White Angelica
Angelica arguta Nutt.
Family: Apiaceae, Parsley
Genus: Angelica
Other names: Lyall's Angelica, Mountain Angelica
Nomenclature: arguta = sharply toothed (leaves)
Nativity / Invasiveness: Montana native plant
Edible plant
Medicinal plant

General: plant height: 50-200 cm. Growth habit: Robust, erect perennial, from taproot, often ill-smelling.

Leaves: alternate, twice pinnately compound with broadly lance-shaped, sharp-toothed leaflets, 4-14 cm long, often hairy along the veins beneath, with stalks inflated at base and clasping stem. The primary lateral veins tending to be directed to some of the teeth, or sometimes scarcely reaching the margin.

Flowers: white, about 4 mm wide, in large, flat-topped compound clusters with 18-45 unequal rays, up to 8 cm long, without primary or secondary bracts. Petals and ovaries are hairless. June-Aug.

Fruits: flattened, broadly elliptic with 2 broad wings, 4-7 mm long and 4-5 mm wide, often reddish.
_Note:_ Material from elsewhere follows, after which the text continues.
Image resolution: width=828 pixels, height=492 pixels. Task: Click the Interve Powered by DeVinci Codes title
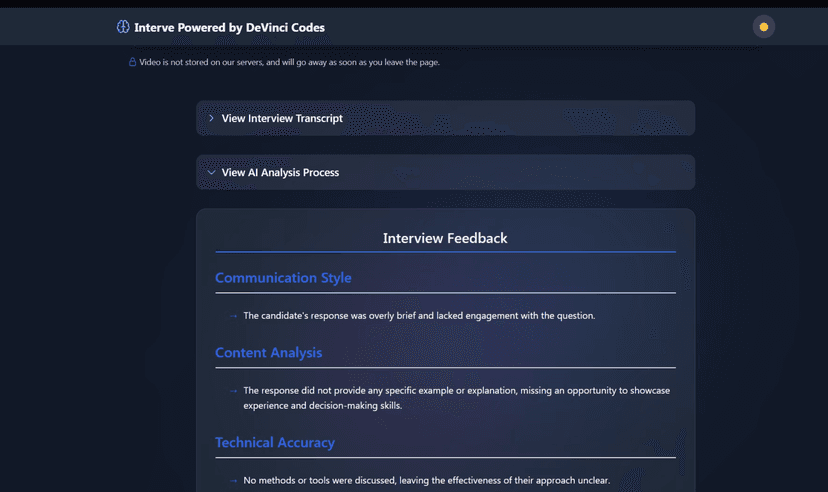[x=229, y=28]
Stream banks, wet meadows, marshes, and bottomlands, from the foothills and valleys to moderate elevations in the mountains in w. and c. parts of MT, also in B.C. and Alberta to UT and WY.
Edible Uses

The leaves smell rather like parsley, and they have been used as a spice, garnish or vegetable. Stems of North American angelicas can be candied like those of European species. However, care must be taken not to confuse these plants with the poisonous water-hemlocks.

Medicinal Uses

Teas and extracts from the roots and seeds of angelica have been used to aid digestion and relieve nausea and cramps.